South Africa’s Constitutional Court has ruled that the country’s Electoral Act is unconstitutional on the grounds that it doesn’t allow citizens to be elected to the national and provincial legislatures as independent candidates.
The case was brought by the New Nation Movement. This civil society group argued that the act infringed on the right to exercise individual political choices. Chantal Revell was the second applicant in the case.
Constitutional Court Justice Mbuyiseli Madlanga’s verdict is possibly a defining moment. By enabling independent candidates to contest provincial and national elections it promises to change various aspects of South Africa’s life. The ability of independent candidates to stand in national elections offers a wide choice that could entice apathetic eligible voters into the process and attract others away from established parties. The primacy of individuals over parties, however, might also weaken associational life built upon civic values in favour of divisive identities.
A hotbed of controversy
The controversy around South Africa’s electoral stemmed from the recommendations made by the electoral task team, led by former opposition leader Frederik Van Zyl Slabbert, in January 2003. Previous elections were administered by interim legislation and permanent legislation was required in time for the next election in 2004.

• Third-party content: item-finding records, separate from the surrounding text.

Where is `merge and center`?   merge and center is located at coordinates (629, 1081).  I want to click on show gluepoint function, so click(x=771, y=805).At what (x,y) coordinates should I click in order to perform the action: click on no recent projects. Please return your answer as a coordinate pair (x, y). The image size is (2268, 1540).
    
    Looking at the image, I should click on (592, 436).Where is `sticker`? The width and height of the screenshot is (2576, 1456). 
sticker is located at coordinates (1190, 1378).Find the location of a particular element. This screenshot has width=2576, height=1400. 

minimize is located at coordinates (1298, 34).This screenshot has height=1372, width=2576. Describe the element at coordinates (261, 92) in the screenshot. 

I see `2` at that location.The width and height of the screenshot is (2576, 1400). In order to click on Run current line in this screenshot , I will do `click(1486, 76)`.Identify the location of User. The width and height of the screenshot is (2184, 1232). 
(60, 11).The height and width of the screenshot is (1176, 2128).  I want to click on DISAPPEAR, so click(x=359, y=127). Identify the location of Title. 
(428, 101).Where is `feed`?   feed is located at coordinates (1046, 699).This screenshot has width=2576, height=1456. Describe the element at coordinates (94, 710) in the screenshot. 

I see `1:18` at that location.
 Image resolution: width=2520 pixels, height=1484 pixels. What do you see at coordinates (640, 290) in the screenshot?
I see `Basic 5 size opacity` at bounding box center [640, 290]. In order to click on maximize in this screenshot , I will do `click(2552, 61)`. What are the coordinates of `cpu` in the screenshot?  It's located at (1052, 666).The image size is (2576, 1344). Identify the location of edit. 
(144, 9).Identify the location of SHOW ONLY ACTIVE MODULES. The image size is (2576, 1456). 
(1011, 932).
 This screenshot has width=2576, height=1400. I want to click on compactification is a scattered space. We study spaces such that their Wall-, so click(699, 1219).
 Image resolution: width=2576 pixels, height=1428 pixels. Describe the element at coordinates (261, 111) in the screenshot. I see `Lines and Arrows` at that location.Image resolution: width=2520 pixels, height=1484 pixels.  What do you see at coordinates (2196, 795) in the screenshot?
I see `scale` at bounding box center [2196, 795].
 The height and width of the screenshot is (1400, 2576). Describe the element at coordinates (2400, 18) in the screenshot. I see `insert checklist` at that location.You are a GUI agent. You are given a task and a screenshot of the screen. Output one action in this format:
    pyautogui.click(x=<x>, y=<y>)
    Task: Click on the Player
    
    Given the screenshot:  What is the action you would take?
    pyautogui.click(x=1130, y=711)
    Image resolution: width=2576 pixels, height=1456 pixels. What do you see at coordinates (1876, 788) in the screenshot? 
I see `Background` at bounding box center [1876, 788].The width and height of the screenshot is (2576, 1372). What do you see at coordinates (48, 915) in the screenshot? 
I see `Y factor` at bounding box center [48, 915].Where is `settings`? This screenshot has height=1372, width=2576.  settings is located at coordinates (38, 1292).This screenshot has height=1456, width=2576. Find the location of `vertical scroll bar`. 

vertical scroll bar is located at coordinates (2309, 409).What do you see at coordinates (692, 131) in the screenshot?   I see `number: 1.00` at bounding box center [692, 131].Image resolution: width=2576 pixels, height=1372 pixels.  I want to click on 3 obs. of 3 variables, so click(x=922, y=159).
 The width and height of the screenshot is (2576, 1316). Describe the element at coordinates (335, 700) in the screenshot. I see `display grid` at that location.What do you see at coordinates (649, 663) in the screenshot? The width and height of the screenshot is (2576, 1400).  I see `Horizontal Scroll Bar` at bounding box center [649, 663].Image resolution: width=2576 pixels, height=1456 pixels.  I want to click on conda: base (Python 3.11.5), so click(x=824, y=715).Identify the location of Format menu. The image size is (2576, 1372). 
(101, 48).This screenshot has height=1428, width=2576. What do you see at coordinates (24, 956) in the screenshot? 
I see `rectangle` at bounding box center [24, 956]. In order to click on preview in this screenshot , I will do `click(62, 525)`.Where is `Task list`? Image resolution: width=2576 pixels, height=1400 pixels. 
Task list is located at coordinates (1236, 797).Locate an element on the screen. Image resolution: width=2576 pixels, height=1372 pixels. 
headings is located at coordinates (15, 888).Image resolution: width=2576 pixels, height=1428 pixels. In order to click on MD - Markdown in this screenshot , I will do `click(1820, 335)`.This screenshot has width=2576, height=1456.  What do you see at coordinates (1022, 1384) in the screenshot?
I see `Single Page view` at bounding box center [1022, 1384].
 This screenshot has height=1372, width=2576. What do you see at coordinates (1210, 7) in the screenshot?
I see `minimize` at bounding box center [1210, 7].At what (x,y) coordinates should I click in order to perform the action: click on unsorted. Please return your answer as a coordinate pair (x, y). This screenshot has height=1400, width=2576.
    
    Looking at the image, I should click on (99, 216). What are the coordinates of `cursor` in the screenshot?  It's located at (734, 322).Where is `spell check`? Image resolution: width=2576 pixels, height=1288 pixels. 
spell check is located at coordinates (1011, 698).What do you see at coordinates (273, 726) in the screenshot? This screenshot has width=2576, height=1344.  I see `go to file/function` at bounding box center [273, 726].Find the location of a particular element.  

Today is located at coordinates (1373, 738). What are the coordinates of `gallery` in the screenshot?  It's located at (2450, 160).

The task team was mandated to probe whether the interim legislation, which prescribed voting for political parties – that is proportional representation – should be made permanent or revised.
Composed of various experts from government, South Africa’s electoral commission, the academy and the legal profession, the task team offered contrasting proposals. Most wanted the electoral system changed to a mixed one – providing for direct election of constituency representatives and for a political party.
Others wanted to retain the system of voting for parties, which then decide whom to send to parliament. Parliament adopted the minority proposal. Retaining the proportional representation system met all four principles that the constitution envisaged for an electoral system: fairness, inclusiveness, simplicity and accountability.
The majority view was unhappy that proportional representation fell short on enabling individual accountability. Nonetheless, it admitted that collective accountability was afforded through periodic elections.
Parliament was not the only interest group persuaded by the minority view. The public, too, was enamoured with voting for parties that decided who to send to parliament. Part of the electoral task team’s activities involved a public opinion survey undertaken by the Human Sciences Research Council.
The survey showed that between 74% and 81% of South Africans felt that the proportional representation system was fair. They thought it enabled equal representation and made sure that parliament was as inclusive as possible, especially in relation to gender and race.
But there was a feeling that members of parliament should be tied to particular constituencies. This was insignificant, though, in light of the general acceptance of the electoral system.
Consequently, there was hardly any popular outcry about the inappropriateness of the electoral system.
The Zuma factor
The brouhaha over the electoral system coincided with the election of Jacob Zuma as president in 2009. Implicated in corruption and fresh from a rape acquittal, Zuma was a perfect picture of notoriety. So long as parties provided a fairly acceptable slate of candidates, voters did not mind much that they didn’t elect them directly.